1. ## hard integration problem

problem is integrate (5^x + 2e^5lnx) dx

I can only think to take the natural log of both sides :

xln5 + (5lnx)(ln2e)

so then I try to integrate by parts for xln5 and get :
xln5 = (ln5(x^2))/2 - (ln5(x^2))/2 + xln5 OR 0=0.

So integration by parts for xln5 wont work

So next thing and last thing I can think of is to combine ln5^x +ln2e^5lnx =
integral of ln[(5^x)(2e^5lnx)]

But how do I do this? no clue.

2. Is it 2e^(5lnx)?

3. Originally Posted by frankinaround
problem is integrate (5^x + 2e^5lnx) dx

I can only think to take the natural log of both sides :

xln5 + (5lnx)(ln2e)

so then I try to integrate by parts for xln5 and get :
xln5 = (ln5(x^2))/2 - (ln5(x^2))/2 + xln5 OR 0=0.

So integration by parts for xln5 wont work

So next thing and last thing I can think of is to combine ln5^x +ln2e^5lnx =
integral of ln[(5^x)(2e^5lnx)]

But how do I do this? no clue.
e^{5 \ln x} = e^{\ln x^5} = x^5

5^x = e^{kx} where k = \ln (5).

You should know how to integrate both of the above.

4. Originally Posted by mr fantastic
e^{5 \ln x} = e^{\ln x^5} = x^5

5^x = e^{kx} where k = \ln (5).

You should know how to integrate both of the above.
wow wow yeah I get it. 2e^5lnx = 2x^5 right, but 5^x I dont follow AS well, can you elaborate on that just a LITTLE bit?

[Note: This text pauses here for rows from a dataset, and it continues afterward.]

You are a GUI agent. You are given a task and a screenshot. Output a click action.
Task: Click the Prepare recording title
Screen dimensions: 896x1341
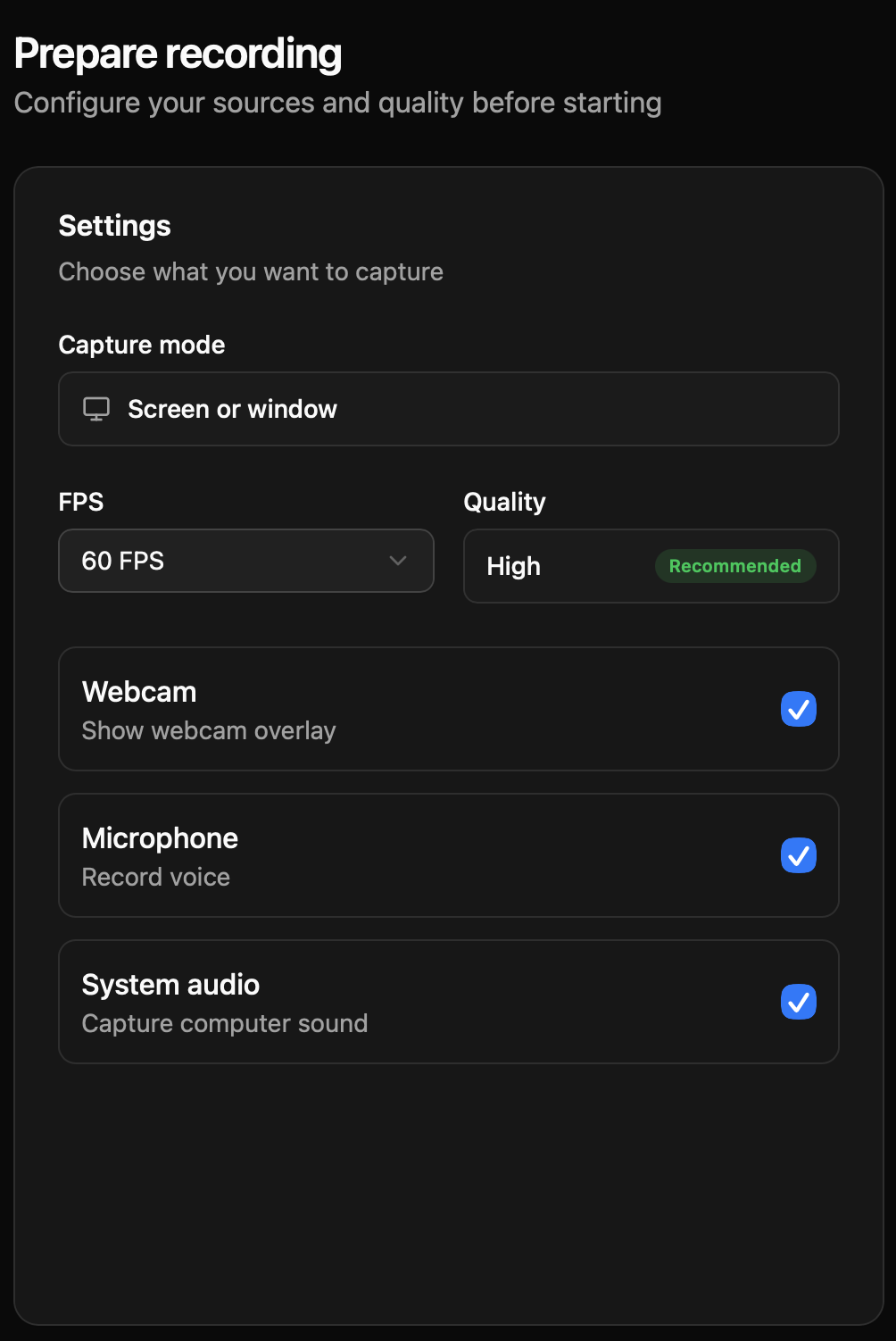(x=178, y=53)

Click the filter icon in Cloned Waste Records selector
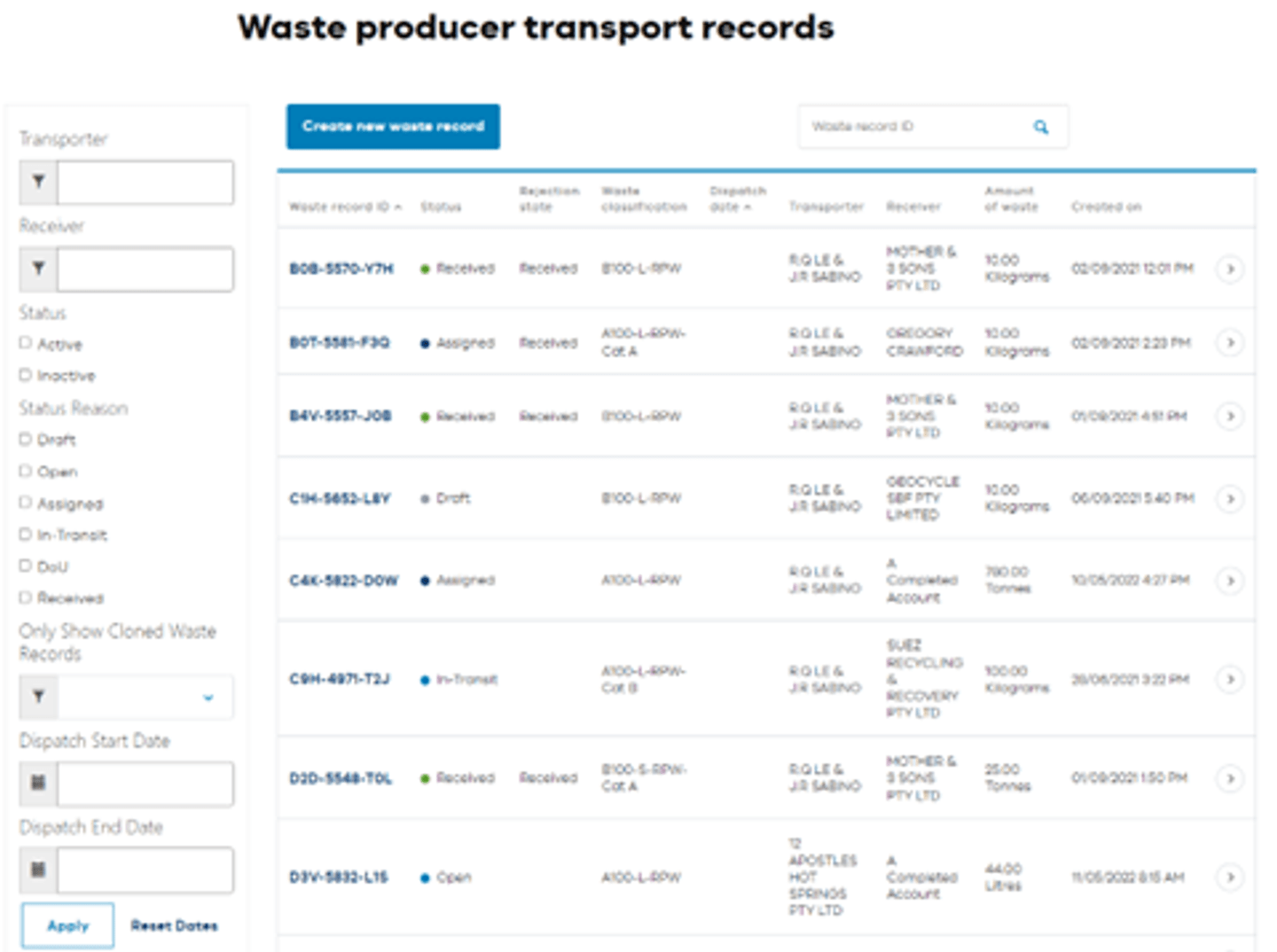click(36, 698)
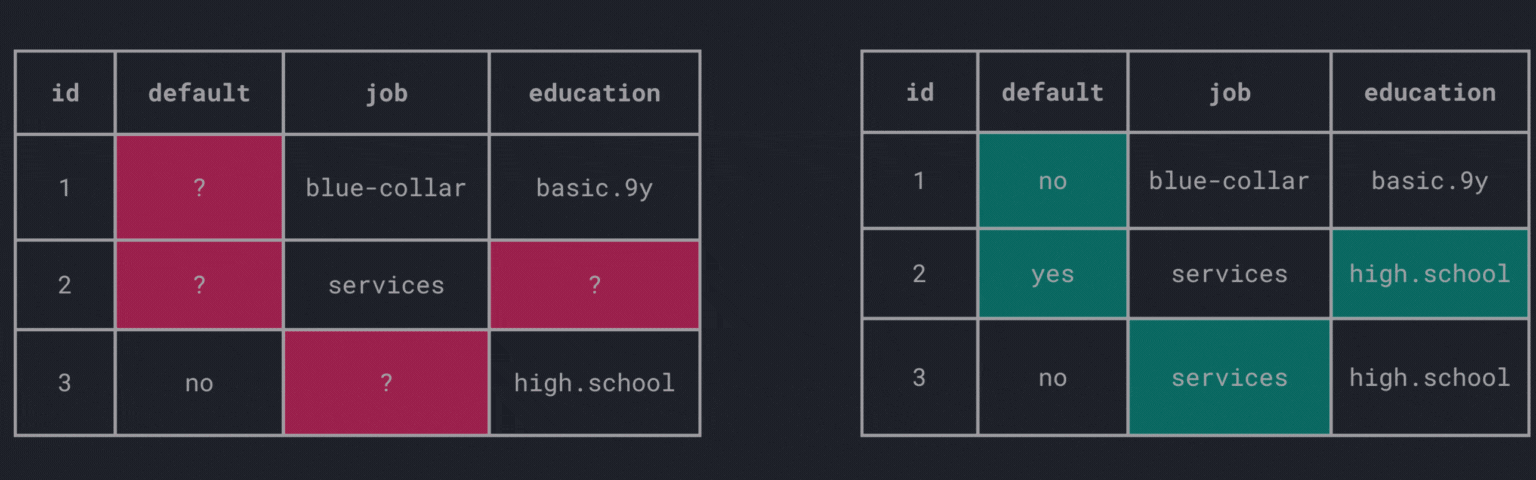Select the green "no" cell in right table row 1
The image size is (1536, 480).
1052,181
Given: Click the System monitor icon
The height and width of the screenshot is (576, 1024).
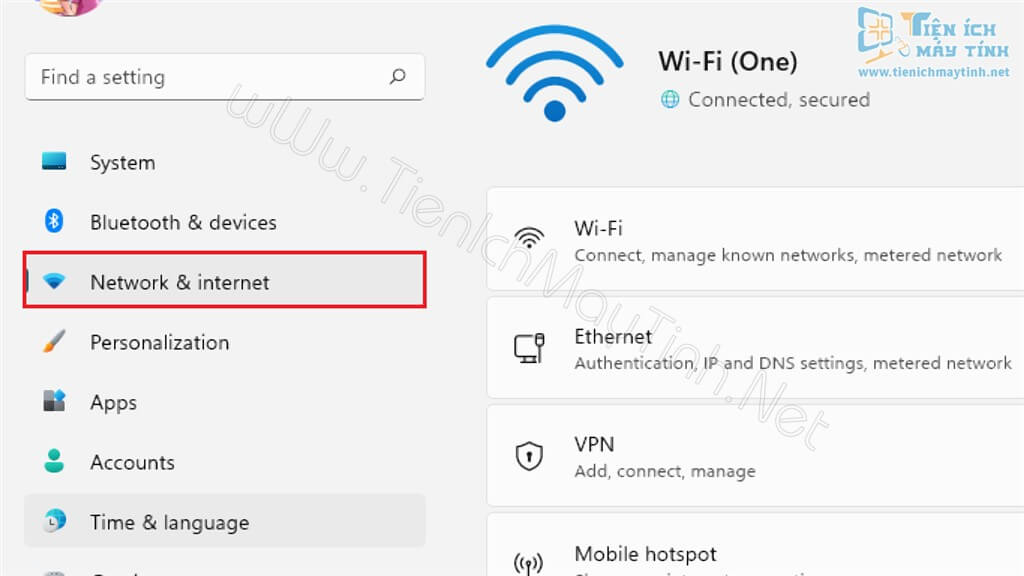Looking at the screenshot, I should point(54,162).
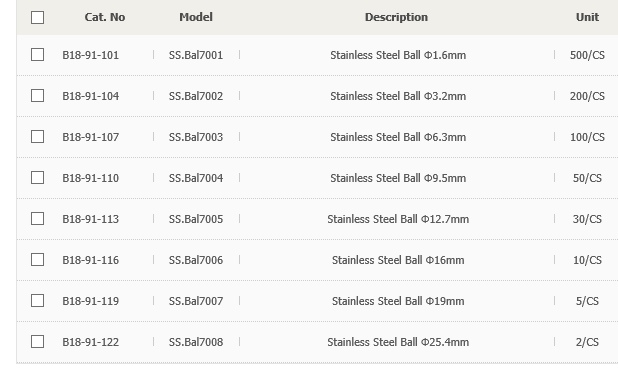618x371 pixels.
Task: Tick checkbox for B18-91-101 row
Action: click(37, 54)
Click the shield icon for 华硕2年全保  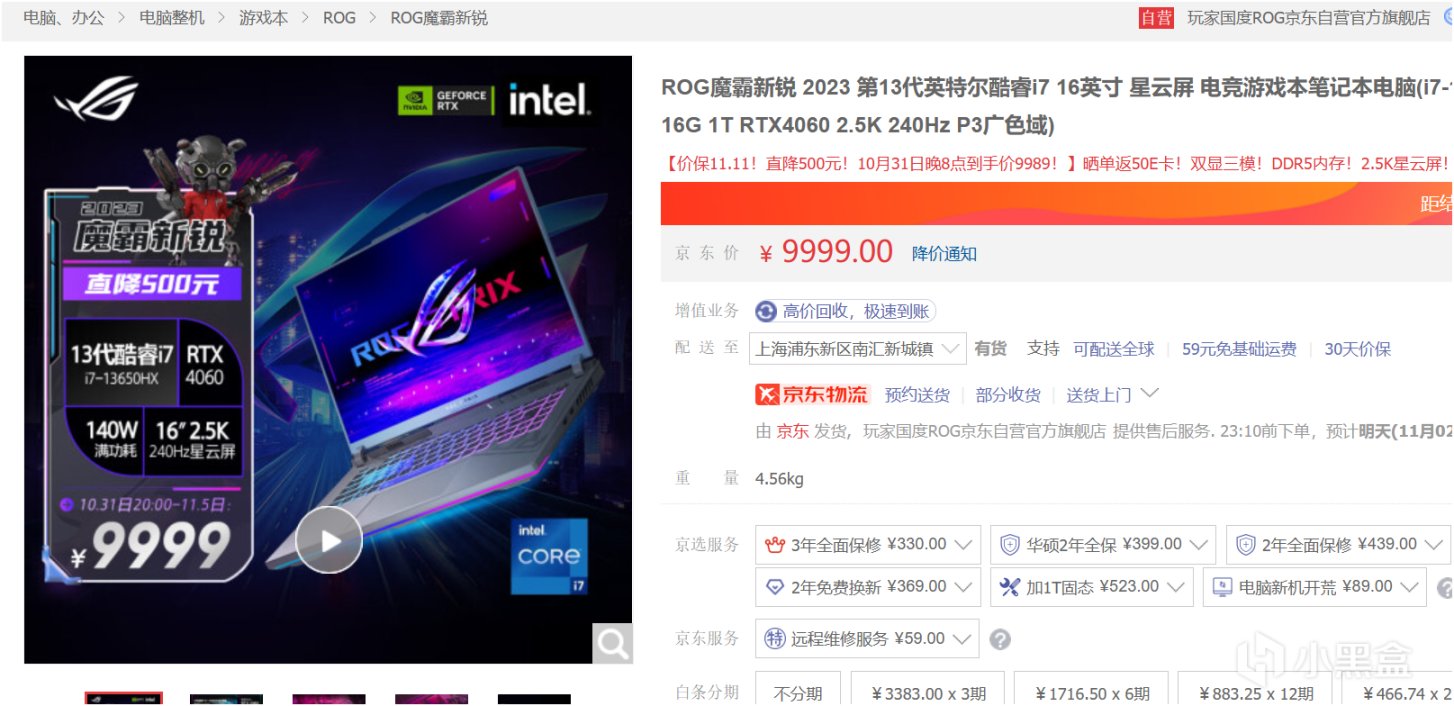point(1010,545)
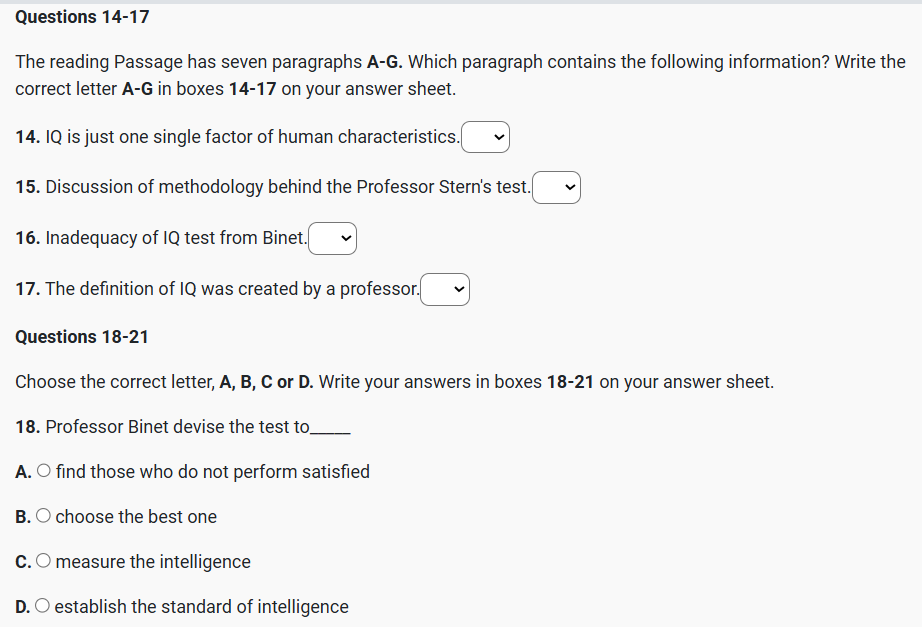Click the "Choose the correct letter" instruction
Screen dimensions: 922x627
click(394, 382)
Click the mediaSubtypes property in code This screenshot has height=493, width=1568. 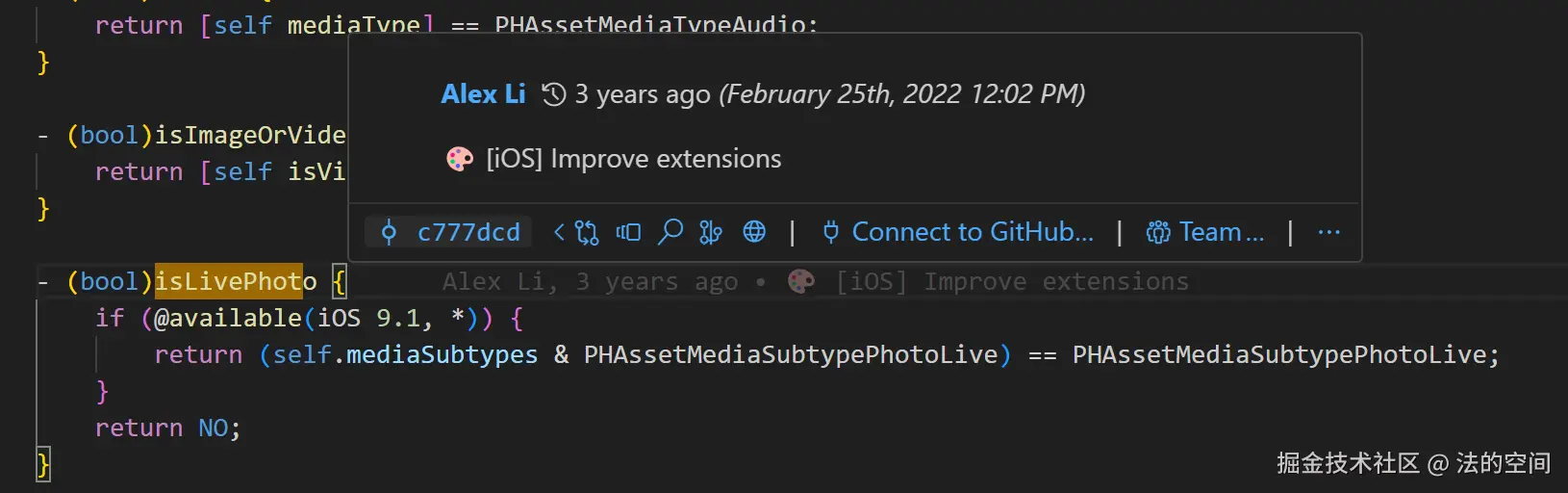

5. integral of a^x is (a^x)/(ln a) + C

6. Originally Posted by frankinaround
wow wow yeah I get it. 2e^5lnx = 2x^5 right, but 5^x I dont follow AS well, can you elaborate on that just a LITTLE bit?
Let y = 5^x.

Then ln(y) = x ln(5).

Exponentiate both sides to base e:

y = 5^x = e^{x ln(5)}.